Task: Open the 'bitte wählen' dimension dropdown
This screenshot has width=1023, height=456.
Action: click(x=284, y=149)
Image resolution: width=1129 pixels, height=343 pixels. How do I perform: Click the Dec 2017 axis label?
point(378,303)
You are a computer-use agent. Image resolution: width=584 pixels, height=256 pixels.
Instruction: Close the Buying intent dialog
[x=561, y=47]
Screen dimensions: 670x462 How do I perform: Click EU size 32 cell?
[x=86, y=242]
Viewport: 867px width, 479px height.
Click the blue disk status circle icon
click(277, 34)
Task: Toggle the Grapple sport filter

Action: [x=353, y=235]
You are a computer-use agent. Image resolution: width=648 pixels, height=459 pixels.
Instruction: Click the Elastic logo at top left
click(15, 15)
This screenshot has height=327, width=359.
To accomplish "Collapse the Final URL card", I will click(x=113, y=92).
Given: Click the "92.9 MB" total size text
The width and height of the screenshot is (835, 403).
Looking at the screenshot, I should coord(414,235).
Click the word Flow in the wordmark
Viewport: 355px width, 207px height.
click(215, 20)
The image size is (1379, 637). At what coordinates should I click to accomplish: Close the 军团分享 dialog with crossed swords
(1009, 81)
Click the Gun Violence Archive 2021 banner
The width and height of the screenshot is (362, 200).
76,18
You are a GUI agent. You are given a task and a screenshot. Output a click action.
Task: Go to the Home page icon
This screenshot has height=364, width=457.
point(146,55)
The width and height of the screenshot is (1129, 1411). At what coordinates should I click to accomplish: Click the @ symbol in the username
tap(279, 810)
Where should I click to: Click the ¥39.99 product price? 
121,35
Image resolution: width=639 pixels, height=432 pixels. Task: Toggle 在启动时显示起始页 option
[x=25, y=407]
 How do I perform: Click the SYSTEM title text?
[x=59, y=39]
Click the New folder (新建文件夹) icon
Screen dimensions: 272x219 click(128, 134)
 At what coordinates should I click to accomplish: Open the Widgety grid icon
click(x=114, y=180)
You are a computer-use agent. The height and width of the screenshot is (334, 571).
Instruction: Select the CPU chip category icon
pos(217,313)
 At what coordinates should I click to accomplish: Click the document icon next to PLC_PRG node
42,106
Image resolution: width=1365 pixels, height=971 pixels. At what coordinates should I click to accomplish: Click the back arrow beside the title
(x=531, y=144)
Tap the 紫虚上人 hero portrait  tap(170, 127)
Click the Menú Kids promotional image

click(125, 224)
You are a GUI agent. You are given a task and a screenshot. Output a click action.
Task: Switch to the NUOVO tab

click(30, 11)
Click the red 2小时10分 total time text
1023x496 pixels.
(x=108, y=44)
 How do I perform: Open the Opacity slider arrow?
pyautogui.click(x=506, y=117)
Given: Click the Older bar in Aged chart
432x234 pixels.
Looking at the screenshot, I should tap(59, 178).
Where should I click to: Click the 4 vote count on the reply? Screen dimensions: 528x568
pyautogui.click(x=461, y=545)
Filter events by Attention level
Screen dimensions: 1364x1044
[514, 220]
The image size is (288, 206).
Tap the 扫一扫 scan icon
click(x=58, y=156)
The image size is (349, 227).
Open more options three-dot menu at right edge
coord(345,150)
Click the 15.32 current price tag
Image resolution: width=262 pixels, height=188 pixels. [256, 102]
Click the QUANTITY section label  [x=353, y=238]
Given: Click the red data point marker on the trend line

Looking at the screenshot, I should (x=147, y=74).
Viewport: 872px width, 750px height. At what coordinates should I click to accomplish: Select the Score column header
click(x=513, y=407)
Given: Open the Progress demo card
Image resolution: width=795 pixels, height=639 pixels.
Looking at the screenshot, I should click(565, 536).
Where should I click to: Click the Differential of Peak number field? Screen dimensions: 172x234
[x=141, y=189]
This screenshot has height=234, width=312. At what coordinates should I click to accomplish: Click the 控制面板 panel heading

****

Task goal:
What is needed is a word-for-word copy of all the entries.

Solution to this exercise:
Task: Open the 'bitte wählen' dimension dropdown
This screenshot has width=1023, height=456.
Action: click(x=284, y=149)
Image resolution: width=1129 pixels, height=343 pixels. How do I perform: Click the Dec 2017 axis label?
point(378,303)
You are a computer-use agent. Image resolution: width=584 pixels, height=256 pixels.
Instruction: Close the Buying intent dialog
[x=561, y=47]
Screen dimensions: 670x462 How do I perform: Click EU size 32 cell?
[x=86, y=242]
Viewport: 867px width, 479px height.
Click the blue disk status circle icon
click(277, 34)
Task: Toggle the Grapple sport filter

Action: [x=353, y=235]
You are a computer-use agent. Image resolution: width=648 pixels, height=459 pixels.
Instruction: Click the Elastic logo at top left
click(15, 15)
This screenshot has height=327, width=359.
To accomplish "Collapse the Final URL card", I will click(x=113, y=92).
Given: Click the "92.9 MB" total size text
The width and height of the screenshot is (835, 403).
Looking at the screenshot, I should coord(414,235).
Click the word Flow in the wordmark
Viewport: 355px width, 207px height.
click(215, 20)
The image size is (1379, 637). At what coordinates should I click to accomplish: Close the 军团分享 dialog with crossed swords
(1009, 81)
Click the Gun Violence Archive 2021 banner
The width and height of the screenshot is (362, 200).
76,18
You are a GUI agent. You are given a task and a screenshot. Output a click action.
Task: Go to the Home page icon
This screenshot has height=364, width=457.
point(146,55)
The width and height of the screenshot is (1129, 1411). At what coordinates should I click to accomplish: Click the @ symbol in the username
tap(279, 810)
Where should I click to: Click the ¥39.99 product price? 
121,35
Image resolution: width=639 pixels, height=432 pixels. Task: Toggle 在启动时显示起始页 option
[x=25, y=407]
 How do I perform: Click the SYSTEM title text?
[x=59, y=39]
Click the New folder (新建文件夹) icon
Screen dimensions: 272x219 click(128, 134)
 At what coordinates should I click to accomplish: Open the Widgety grid icon
click(x=114, y=180)
You are a computer-use agent. The height and width of the screenshot is (334, 571).
Instruction: Select the CPU chip category icon
pos(217,313)
 At what coordinates should I click to accomplish: Click the document icon next to PLC_PRG node
42,106
Image resolution: width=1365 pixels, height=971 pixels. At what coordinates should I click to accomplish: Click the back arrow beside the title
(x=531, y=144)
Tap the 紫虚上人 hero portrait  tap(170, 127)
Click the Menú Kids promotional image

click(125, 224)
You are a GUI agent. You are given a task and a screenshot. Output a click action.
Task: Switch to the NUOVO tab

click(30, 11)
Click the red 2小时10分 total time text
1023x496 pixels.
(x=108, y=44)
 How do I perform: Open the Opacity slider arrow?
pyautogui.click(x=506, y=117)
Given: Click the Older bar in Aged chart
432x234 pixels.
Looking at the screenshot, I should tap(59, 178).
Where should I click to: Click the 4 vote count on the reply? Screen dimensions: 528x568
pyautogui.click(x=461, y=545)
Filter events by Attention level
Screen dimensions: 1364x1044
[514, 220]
The image size is (288, 206).
Tap the 扫一扫 scan icon
click(x=58, y=156)
The image size is (349, 227).
Open more options three-dot menu at right edge
coord(345,150)
Click the 15.32 current price tag
Image resolution: width=262 pixels, height=188 pixels. [256, 102]
Click the QUANTITY section label  [x=353, y=238]
Given: Click the red data point marker on the trend line

Looking at the screenshot, I should (x=147, y=74).
Viewport: 872px width, 750px height. At what coordinates should I click to accomplish: Select the Score column header
click(x=513, y=407)
Given: Open the Progress demo card
Image resolution: width=795 pixels, height=639 pixels.
Looking at the screenshot, I should click(565, 536).
Where should I click to: Click the Differential of Peak number field? Screen dimensions: 172x234
[x=141, y=189]
This screenshot has height=234, width=312. At what coordinates should I click to accomplish: Click the 控制面板 panel heading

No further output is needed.